Some seemingly got creative, posting videos from cars, waving the head scarf in the air.
There were those, inspired to tell their stories of going against conservative rules, school policy or abuse in the community and in the family.
#النقاب_تحت_رجلي When I decided to take off my niqab my mother’s reaction was to tell me that she would never forgive me. I stood by my decision & endured months of emotional-blackmail & verbal abuse on her part. It wasn’t a choice for me & it isn’t for many girls in my country.— :-) (@disgosted) 27 декабря 2018 г.
I decided to do it anyway. I got off the plane at our local Saudi airport niqab-less. It took a lot of courage. Afterwards my mom shunned me for days & scolded & mocked me in front of all of my siblings.

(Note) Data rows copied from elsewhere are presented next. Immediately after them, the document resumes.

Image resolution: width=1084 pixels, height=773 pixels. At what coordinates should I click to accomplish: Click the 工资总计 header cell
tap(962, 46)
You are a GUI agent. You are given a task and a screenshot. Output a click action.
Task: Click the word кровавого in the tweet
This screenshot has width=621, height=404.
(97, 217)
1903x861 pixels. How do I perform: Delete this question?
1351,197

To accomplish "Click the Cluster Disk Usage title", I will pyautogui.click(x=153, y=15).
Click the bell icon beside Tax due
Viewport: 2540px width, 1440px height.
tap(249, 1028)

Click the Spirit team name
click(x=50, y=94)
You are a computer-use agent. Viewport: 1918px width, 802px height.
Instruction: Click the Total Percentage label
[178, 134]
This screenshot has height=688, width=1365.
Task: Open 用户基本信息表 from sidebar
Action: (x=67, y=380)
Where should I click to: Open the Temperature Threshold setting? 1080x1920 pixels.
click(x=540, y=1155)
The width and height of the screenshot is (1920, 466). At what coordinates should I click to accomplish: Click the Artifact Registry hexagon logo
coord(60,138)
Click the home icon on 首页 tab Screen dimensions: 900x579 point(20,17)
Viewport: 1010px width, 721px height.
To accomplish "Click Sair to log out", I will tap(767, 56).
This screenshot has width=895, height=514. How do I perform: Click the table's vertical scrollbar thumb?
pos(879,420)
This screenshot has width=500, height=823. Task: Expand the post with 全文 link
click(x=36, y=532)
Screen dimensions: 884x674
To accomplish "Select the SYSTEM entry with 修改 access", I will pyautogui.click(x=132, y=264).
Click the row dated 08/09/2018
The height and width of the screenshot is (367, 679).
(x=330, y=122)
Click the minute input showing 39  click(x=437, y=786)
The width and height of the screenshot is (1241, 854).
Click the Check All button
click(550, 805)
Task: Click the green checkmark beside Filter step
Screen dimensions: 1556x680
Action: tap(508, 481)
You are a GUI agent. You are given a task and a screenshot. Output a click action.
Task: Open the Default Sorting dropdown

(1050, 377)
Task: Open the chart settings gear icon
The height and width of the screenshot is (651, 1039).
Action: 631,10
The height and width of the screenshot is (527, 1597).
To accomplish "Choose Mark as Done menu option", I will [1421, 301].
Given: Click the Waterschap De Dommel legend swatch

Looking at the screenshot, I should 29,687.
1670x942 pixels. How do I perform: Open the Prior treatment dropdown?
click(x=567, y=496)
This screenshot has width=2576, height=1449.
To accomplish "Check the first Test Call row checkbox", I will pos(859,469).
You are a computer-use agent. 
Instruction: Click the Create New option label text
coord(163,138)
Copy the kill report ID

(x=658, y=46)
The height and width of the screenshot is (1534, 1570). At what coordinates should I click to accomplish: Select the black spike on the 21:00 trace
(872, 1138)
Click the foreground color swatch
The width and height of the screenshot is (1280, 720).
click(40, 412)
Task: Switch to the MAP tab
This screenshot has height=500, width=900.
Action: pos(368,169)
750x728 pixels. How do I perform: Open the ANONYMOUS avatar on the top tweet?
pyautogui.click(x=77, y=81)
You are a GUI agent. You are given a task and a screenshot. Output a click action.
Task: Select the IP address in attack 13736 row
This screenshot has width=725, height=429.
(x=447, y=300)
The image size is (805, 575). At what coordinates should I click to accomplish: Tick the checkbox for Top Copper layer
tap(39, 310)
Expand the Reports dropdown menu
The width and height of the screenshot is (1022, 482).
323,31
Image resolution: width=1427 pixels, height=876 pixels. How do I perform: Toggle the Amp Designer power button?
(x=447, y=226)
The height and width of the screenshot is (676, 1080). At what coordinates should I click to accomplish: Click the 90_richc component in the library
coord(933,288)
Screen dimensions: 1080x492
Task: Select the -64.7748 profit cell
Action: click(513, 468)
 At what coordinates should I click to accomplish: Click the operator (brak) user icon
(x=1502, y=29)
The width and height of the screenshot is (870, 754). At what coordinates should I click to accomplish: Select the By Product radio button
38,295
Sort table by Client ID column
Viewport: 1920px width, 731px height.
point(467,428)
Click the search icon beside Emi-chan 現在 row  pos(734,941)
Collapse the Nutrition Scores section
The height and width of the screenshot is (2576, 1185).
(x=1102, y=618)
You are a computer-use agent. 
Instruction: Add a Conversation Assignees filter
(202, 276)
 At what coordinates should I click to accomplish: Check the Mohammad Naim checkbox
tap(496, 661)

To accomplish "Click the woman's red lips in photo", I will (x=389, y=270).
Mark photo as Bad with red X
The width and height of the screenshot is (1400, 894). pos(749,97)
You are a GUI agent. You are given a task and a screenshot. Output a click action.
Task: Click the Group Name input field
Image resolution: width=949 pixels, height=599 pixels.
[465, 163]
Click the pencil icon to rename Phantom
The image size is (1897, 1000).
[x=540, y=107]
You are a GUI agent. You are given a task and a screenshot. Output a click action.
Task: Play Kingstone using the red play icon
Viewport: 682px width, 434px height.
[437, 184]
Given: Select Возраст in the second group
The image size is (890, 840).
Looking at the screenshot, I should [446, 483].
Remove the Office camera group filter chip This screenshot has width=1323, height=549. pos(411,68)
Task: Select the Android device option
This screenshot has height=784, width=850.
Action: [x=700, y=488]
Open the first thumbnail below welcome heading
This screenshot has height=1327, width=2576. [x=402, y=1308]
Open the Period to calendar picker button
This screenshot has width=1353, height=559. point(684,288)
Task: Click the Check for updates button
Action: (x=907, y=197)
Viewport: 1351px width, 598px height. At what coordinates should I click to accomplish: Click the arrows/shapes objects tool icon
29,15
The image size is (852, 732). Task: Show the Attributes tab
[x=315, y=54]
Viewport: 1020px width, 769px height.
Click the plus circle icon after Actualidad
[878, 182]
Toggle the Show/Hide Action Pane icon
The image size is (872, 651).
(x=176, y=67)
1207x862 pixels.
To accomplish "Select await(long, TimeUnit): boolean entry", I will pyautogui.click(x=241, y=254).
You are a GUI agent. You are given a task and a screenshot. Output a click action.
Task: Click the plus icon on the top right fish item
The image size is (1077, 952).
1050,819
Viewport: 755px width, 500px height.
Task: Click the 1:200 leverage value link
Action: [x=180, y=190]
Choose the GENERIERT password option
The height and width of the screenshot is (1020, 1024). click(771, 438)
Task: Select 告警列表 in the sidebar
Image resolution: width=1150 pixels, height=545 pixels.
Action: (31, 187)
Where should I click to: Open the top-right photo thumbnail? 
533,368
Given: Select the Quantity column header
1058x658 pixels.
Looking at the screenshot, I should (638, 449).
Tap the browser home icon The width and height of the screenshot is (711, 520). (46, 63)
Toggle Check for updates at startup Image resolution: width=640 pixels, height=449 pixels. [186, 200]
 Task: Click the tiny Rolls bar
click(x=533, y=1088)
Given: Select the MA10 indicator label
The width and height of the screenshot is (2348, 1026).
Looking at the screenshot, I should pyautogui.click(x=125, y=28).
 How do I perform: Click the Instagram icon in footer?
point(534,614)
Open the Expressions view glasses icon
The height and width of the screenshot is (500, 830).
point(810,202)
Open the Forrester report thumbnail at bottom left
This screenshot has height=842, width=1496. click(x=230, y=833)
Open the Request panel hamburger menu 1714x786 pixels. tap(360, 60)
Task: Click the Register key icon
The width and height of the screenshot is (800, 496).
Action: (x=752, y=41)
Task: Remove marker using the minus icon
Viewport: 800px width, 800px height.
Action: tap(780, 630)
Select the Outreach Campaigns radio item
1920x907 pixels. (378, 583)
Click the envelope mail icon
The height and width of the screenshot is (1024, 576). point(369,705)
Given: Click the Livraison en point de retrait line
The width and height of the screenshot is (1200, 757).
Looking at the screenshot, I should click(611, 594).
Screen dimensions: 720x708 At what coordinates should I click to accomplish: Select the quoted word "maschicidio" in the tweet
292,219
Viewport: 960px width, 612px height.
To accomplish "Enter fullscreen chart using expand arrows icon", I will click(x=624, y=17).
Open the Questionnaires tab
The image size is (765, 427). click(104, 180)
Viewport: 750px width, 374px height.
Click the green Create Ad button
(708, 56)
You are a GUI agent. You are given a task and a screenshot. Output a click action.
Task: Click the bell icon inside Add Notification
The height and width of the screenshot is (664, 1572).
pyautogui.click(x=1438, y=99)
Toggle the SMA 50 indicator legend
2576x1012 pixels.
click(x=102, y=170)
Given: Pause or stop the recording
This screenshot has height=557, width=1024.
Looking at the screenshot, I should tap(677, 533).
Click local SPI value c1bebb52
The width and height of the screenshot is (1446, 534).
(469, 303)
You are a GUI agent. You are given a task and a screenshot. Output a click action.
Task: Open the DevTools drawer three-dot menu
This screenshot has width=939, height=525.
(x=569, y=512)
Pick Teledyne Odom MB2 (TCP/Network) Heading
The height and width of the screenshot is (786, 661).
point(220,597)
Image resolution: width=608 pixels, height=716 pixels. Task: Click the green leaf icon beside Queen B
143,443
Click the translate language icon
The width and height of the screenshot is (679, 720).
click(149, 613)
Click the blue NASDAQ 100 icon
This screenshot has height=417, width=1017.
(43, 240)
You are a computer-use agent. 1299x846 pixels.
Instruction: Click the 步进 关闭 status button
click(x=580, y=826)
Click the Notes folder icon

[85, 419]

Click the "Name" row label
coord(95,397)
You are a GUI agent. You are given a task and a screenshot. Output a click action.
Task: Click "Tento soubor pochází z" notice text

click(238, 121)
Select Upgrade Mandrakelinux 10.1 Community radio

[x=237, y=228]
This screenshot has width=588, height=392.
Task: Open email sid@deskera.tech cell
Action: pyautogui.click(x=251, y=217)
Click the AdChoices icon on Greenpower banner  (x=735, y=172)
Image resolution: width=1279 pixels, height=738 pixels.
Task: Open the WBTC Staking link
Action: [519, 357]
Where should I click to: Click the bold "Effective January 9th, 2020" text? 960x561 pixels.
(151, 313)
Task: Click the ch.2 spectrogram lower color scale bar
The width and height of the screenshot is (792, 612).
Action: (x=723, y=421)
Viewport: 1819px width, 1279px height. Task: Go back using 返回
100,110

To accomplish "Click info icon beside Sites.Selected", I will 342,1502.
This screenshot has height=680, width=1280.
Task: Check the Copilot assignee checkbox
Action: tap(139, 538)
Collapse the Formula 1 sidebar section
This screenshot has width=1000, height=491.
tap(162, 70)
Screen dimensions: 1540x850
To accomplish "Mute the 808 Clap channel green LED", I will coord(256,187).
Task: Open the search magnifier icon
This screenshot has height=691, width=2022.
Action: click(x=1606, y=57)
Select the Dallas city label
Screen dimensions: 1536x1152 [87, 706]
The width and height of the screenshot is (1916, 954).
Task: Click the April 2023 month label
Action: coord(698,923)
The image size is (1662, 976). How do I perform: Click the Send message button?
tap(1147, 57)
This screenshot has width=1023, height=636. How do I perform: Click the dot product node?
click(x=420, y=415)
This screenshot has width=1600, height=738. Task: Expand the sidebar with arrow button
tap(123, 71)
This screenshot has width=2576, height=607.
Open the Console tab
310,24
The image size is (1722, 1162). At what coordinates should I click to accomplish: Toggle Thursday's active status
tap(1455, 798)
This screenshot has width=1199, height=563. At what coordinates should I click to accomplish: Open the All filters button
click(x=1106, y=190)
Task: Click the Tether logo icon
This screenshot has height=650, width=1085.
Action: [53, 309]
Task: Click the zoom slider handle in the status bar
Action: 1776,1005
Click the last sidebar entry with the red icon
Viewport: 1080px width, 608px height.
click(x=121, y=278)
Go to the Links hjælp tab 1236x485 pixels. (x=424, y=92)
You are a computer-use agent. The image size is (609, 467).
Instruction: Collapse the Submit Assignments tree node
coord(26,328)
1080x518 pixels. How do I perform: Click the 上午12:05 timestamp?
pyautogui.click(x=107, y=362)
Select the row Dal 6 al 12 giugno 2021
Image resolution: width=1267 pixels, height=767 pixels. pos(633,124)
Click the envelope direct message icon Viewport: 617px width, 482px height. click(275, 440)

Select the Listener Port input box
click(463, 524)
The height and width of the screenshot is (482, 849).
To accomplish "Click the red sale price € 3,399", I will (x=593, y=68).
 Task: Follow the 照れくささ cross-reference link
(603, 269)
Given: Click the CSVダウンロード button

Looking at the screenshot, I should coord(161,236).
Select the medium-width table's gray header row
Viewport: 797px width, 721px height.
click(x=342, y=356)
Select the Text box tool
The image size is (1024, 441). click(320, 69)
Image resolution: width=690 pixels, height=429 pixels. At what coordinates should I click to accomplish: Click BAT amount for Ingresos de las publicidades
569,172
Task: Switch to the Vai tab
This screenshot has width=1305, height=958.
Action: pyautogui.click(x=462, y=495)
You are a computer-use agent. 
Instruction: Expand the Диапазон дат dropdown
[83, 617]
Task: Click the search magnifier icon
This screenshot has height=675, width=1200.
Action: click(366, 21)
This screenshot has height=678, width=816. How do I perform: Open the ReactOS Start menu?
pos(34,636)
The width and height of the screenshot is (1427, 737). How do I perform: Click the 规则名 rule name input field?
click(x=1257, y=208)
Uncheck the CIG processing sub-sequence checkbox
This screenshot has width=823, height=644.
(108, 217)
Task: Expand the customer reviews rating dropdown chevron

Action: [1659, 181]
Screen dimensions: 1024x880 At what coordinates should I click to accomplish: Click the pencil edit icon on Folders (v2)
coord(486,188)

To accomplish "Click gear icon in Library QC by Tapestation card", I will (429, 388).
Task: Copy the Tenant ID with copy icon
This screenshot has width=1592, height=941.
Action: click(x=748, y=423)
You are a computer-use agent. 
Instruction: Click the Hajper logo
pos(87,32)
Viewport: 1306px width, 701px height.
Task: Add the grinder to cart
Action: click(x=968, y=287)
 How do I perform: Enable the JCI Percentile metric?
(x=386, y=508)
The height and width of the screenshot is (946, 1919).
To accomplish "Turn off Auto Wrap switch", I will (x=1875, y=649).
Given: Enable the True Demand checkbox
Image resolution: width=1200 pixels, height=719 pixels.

My relationship with her has been rocky since. 9/10— :-) (@disgosted) 29 декабря 2018 г.
Okay first of all there’s women out there who want to wear hijab and we should respect that second of all I really don’t want to wear it but I’m forced to and I really think that girls should have the right to choose to wear it or not. #النقاب_تحت_رجلي— فَيّ (@pur_ple6) 28 декабря 2018 г.
Activists living in Western countries also joined the online resistance and encouraged its participants.
Women and girls are murdered in countries all over the world for not wearing hijab— Yasmine Mohammed (@ConfessionsExMu) 27 декабря 2018 г.
If it’s not the government forcing her, it’s the society, the community or the family
Even in my country of #Canada, a 16 yr old girl, Aqsa Parvez, was killed by her family for not wearing hijab https://t.co/LndbtQxsNf
The niqab is under your feet, you know you are worth more than anything your country is currently giving you. You are not an object, not a diamond, not a covered lollipop! You are a human being with intelligence and strength that must be showcased.#النقاب_تحت_رجلي— Daya (@wildiKON) 29 декабря 2018 г.
However, many slammed the movement, saying it interferes with personal choice, or perverts the meaning of freedom.
#niqab is our choice. You're talking about freedom so let's do whatever we want. We love💓 our countries🕋 and our families. We have a freedom to do what we do. You're not our guardians. Get your obsessive thoughts out of here.#النقاب_تحت_رجلي 👎— 🇪ntisar | انتصار العوفي (@mezlmas) 27 декабря 2018 г.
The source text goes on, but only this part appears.